Tyler’s new book Big Business is out next week. I haven’t read it – won’t get access until you do. But in an excerpt he just posted from his final chapter, Tyler considers a big question I’ve pondered before:
Think[ing] of corporations as people … is probably also necessary for social cohesion. … Otherwise politics might treat business too harshly. … Consumer loyalty to corporations, even if irrational, is part of what induces better behavior from those corporations. … positive business incentive, one that would not be present if all consumers were more aware of the somewhat more cynical truth: that corporations should be judged not as friends but as abstract, shark-like legal entities devoted to commercial profit. The more that consumers see the relationship as possibly long-term, the more loyally profit-seeking corporations will end up behaving in a long-term and socially responsible manner. Societies need their illusions in this regard, and thus it can be dangerous to fully articulate and make publicly known the entire truth about business corporations and the fundamentally dubious nature of their loyalty.
So the trick is this: the public needs to some extent to believe in corporations as people, just to keep the system running. Workers need to hold similar feelings, to maintain workplace cohesion. Yet when it comes to politics and public policy, we need to distance ourselves from such emotional and anthropomorphized attitudes. We need to stop being loyal to corporations for the sake of loyalty and friendship, and we also need to stop being disappointed in corporations all the time, as if we should be judging them by the standards we apply to individual human beings and particularly our friends. …
One reason we like to think of corporations as our friends is that we can feel in greater control that way. I’ve already discussed just how much we rely on corporations … you can choose what to buy in the Giant, Safeway, or Whole Foods, but it’s hard to step outside the commercial network as a whole, … people carry around a mental picture of being surrounded by people they can trust, if only salespeople. … it is emotionally very hard for people to internalize emotionally the true and correct picture of those businesses as partaking in an impersonal order based on mostly selfish, profit-seeking behavior. (more)
I’m just not seeing the problem that Tyler sees. We humans do not simply trust everyone; we are quite aware that the interests of others may not align with ours, and that they may betray our trust. We are suspicious of each other, and in fact we are built to be as selfish as we can get away with; when we are trusting and trustworthy it is because our evolved instincts estimate that to be in our interest.

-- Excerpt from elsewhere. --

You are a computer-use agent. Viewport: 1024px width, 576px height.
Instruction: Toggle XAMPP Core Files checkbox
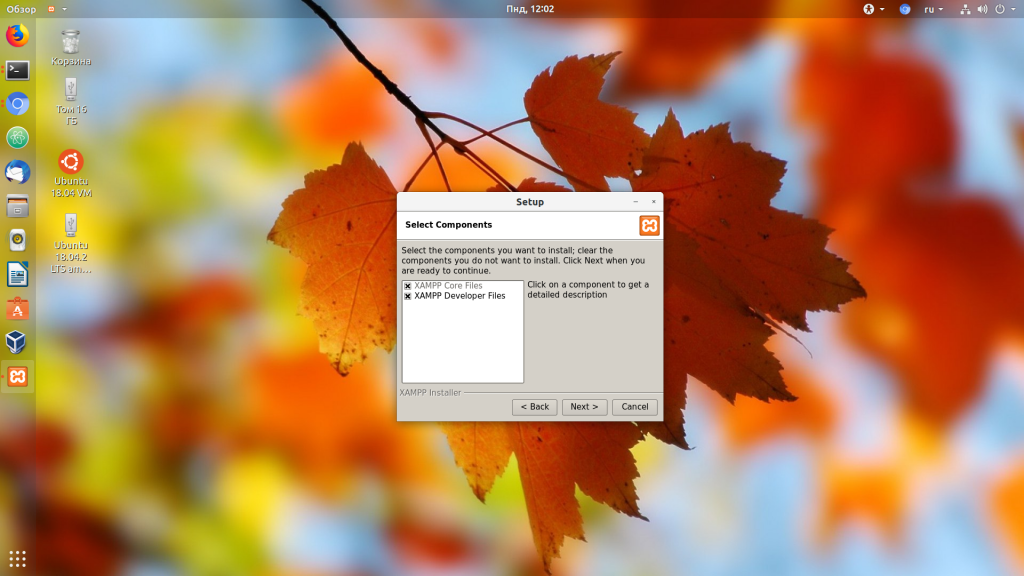408,286
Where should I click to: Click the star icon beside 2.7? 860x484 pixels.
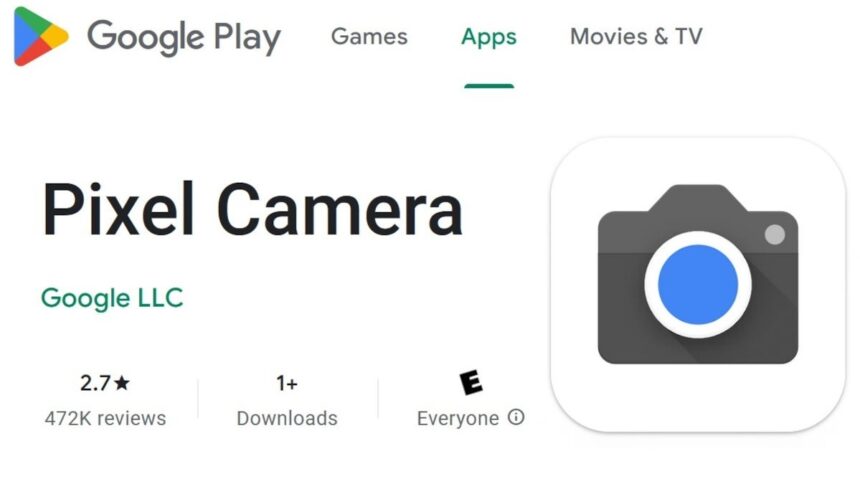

We sometimes misjudge who to trust how much, but such errors do not at all tend to favor for-profit firms. Our egalitarian forager instincts make us especially distrusting of powerful humans and large organizations, especially when it seems logically possible that they may profit by hurting us. Our evolved instincts don’t seem to sufficiently appreciate how competition disciplines for-profit firms today, probably because competition was a less effective force for our distant ancestors.
Compared to ordinary humans that we distrust to a similar degree, for-profit firms actually tend to be much more well-behaved and helpful. So I don’t see us as under an illusion here.
In the above Tyler sounds a lot like what I often hear from AI risk people, who worry that we will trust AIs as if human, and be cut down by AI alien indifference to our plight. I hear similar fears from an overlapping group that fears selfish capitalist firms will eventually destroy us all. I’m much less worried than they.
Microsoft's loss of control of the individual user IT space was partly down to the fact that it couldn't be trusted. There was a perpetual effort to force unnecessary upgrading. Trust failures lead to market failures when competition is there. Extra trust, say in Quaker artisans, leads to additional market share as in 19th C UK chocolate manufacturers.
I micro trust corporations, the contents of the bag will be what is written on the label manly because I know I'm not the only on who will be checking. I definitely do not trust corporations not to take advantages of cognitive biases or asymmetry of information, but that's not our main problem. That rather it taxing business income. This is a very inferior way of taxing the consumption of owners.